In May 2023, Nauru Airlines submitted a request for an exemption under 49 USC §40109 and a foreign air carrier permit under 49 USC §41301 to operate scheduled and charter foreign air transportation services for passengers, cargo, and mail between Nauru and the United States.
Nauru Airlines US Flights
This application was granted in a decision released on September 21. In 2017, Nauru Airlines applied for and received a foreign air carrier permit issued by the DOT. However, the airline did not utilize those rights, and they subsequently lapsed.
The approval granted is valid for five years and is subject to certain conditions. While the proposed fifth-freedom combination services on the routes connecting Nauru to Guam (via stops in Tarawa, Majuro, and Pohnpei) and Nauru to Honolulu (via stops in Tarawa, Majuro, and Kiribati) as specified in the application were approved, the broader Nauru-US scheduled authority that Nauru Airlines had requested was denied.
The authorized scope of the scheduled operations is restricted to fifth-freedom scheduled services with a connection to Nauru, along with third- and fourth-freedom charter services. It does not grant permission for seventh-freedom services, whether they are scheduled or charter flights.
The decision specifies that any potential future services between (1) Majuro and Honolulu and (2) Tarawa/Kiribati and Honolulu must either be conducted as fifth-freedom scheduled services with a traffic link to Nauru, as outlined above, or the airline must apply for a charter statement of authorization to operate such seventh-freedom passenger and/or cargo charters on an ad hoc basis, in accordance with the terms and conditions of 14 CFR Part 212.
Aero Micronesia, Inc., operating as Asia Pacific Airlines (Guam), opposed Nauru Airlines’ application, alleging deficiencies and making several claims.
These included assertions that Nauru Airlines received subsidies from two foreign governments, which raised concerns about the applicant’s financial independence, the absence of a bilateral air services agreement between the United States and Nauru, and doubts about Nauru Airlines’ ability to comply with the Fly America Act and U.S. Postal Service statutory requirements related to the transportation of mail by air.
Nauru Airlines refuted these allegations, stating that it was not aiming to infringe on Asia Pacific’s operations. It had only operated flights in the region earlier in the year to fulfill critical supply needs while Asia Pacific Airlines was addressing an FAA grounding order.
Nauru Airlines indicated that its primary interest lies in providing passenger and cargo services between Nauru and Guam with intermediate stops, and it may consider offering similar services between Nauru and Honolulu.
“Nauru Airlines asserts that the FAA’s suspension of Asia Pacific’s services led to an emergency situation in several island nations. In response, Nauru Airlines was asked by some of the affected nations and by United Airlines (UA) to step in and address the urgent need for transporting backlogged cargo and mail with proper authorization under 14 CFR Part 375,” as stated in the DOT’s decision. “Nauru Airlines points out that Asia Pacific does not oppose the Department granting Nauru Airlines the previous authority that the applicant held.”
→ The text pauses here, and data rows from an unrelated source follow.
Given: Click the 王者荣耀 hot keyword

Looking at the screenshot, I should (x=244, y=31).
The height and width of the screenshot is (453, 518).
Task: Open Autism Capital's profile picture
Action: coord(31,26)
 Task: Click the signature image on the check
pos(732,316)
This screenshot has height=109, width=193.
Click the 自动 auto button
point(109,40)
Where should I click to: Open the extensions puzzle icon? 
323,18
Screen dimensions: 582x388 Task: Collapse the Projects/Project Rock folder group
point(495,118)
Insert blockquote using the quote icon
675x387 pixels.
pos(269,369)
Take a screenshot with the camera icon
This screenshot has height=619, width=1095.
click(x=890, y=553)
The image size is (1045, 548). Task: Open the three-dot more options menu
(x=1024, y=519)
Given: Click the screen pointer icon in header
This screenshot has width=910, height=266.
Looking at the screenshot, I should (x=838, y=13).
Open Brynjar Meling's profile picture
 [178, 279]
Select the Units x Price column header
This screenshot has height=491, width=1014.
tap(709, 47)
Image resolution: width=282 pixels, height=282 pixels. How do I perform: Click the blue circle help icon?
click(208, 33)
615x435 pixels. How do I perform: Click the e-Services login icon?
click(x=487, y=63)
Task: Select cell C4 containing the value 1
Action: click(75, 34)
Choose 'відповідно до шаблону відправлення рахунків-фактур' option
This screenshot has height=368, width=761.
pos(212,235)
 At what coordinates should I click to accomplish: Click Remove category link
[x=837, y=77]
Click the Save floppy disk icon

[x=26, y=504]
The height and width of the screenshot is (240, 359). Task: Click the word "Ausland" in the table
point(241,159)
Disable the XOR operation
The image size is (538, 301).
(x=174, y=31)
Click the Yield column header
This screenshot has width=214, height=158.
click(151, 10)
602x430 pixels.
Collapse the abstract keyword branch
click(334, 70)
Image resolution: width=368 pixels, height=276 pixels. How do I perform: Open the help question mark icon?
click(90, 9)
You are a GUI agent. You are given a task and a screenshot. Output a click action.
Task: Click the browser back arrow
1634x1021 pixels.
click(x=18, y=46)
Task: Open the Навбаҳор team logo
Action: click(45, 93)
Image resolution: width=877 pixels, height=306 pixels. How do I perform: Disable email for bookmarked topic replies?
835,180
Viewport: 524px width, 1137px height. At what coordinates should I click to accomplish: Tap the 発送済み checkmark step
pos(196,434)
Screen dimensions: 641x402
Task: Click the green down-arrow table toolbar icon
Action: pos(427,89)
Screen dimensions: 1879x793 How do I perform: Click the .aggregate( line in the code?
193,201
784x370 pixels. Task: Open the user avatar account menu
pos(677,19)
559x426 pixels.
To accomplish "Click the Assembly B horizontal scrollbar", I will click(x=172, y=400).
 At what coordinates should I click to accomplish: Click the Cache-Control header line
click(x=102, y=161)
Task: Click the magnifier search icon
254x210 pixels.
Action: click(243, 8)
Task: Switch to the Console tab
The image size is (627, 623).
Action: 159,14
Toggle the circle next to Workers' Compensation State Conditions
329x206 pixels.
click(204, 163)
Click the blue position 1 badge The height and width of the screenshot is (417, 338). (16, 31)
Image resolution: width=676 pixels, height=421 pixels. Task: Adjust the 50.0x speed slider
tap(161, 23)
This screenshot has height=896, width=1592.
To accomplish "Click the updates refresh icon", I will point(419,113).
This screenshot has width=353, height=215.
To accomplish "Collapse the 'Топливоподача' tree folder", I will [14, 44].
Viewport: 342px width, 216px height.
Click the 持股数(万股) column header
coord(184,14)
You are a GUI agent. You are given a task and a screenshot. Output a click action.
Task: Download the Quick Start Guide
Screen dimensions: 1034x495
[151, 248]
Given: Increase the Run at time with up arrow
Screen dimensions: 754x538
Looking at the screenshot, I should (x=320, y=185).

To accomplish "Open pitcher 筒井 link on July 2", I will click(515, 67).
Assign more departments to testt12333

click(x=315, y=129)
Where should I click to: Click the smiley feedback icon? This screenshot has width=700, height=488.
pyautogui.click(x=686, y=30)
“With regards to Asia Pacific’s objection, we find that its concerns, when considered in the context of the entire record, do not provide a compelling basis to deny the requested authority. Additionally, we note that the Federal Aviation Administration (FAA) has informed us that it has no reason to recommend unfavorable action on the applicant’s request.”
Nauru Airlines, operating as Nauru Airlines (Australia), maintains a fleet comprising two passenger-configured Boeing 737-300s, two 737-300(SF) freighters, one 737-700, and one 737-800(SF) that operates across the southwest Pacific region.
Besides its regular passenger and freighter services, the airline also operates a robust ACMI/charter business.